**Exercise brief**
Lay out the lines as a numbered list, skipping any blank ones. Begin at the line that has "This screenshot has width=1280, height=800." and stop after the last line.

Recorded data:
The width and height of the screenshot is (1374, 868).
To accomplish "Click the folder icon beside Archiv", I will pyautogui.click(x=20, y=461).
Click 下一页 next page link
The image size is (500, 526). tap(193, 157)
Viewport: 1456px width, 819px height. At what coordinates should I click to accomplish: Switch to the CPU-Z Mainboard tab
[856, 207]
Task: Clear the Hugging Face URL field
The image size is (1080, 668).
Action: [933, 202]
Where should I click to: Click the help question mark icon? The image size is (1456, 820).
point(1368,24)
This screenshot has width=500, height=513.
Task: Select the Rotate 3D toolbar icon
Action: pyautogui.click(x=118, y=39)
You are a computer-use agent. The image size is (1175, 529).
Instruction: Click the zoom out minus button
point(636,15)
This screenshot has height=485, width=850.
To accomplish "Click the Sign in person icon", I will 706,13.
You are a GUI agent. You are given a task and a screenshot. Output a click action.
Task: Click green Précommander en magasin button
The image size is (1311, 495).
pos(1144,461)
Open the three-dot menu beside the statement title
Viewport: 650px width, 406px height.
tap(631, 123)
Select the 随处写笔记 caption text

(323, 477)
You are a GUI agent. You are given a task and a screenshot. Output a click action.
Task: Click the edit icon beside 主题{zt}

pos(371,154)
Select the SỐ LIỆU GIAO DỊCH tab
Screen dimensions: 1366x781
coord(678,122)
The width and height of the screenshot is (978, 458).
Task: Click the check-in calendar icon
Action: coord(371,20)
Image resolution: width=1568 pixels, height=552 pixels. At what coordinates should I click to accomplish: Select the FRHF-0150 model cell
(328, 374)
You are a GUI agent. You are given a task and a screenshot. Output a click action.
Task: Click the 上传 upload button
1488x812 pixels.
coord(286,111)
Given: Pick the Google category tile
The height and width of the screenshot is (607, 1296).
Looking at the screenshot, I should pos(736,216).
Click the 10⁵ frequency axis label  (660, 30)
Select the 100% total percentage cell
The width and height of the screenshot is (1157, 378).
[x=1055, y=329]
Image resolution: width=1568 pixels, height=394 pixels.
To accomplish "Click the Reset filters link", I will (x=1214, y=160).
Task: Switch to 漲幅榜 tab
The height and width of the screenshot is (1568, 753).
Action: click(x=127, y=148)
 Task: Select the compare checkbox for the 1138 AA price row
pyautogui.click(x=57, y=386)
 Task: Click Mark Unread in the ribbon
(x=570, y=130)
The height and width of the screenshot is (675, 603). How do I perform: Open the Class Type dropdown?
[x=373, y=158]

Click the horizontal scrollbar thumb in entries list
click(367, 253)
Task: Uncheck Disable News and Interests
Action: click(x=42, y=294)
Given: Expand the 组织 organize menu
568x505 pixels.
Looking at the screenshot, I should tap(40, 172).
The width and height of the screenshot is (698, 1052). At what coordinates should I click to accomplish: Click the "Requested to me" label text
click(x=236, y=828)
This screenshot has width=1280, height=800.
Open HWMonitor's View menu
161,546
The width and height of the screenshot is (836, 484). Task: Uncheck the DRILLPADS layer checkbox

**Response below**
1. This screenshot has width=1280, height=800.
2. Open HWMonitor's View menu
3. 161,546
4. The width and height of the screenshot is (836, 484). Task: Uncheck the DRILLPADS layer checkbox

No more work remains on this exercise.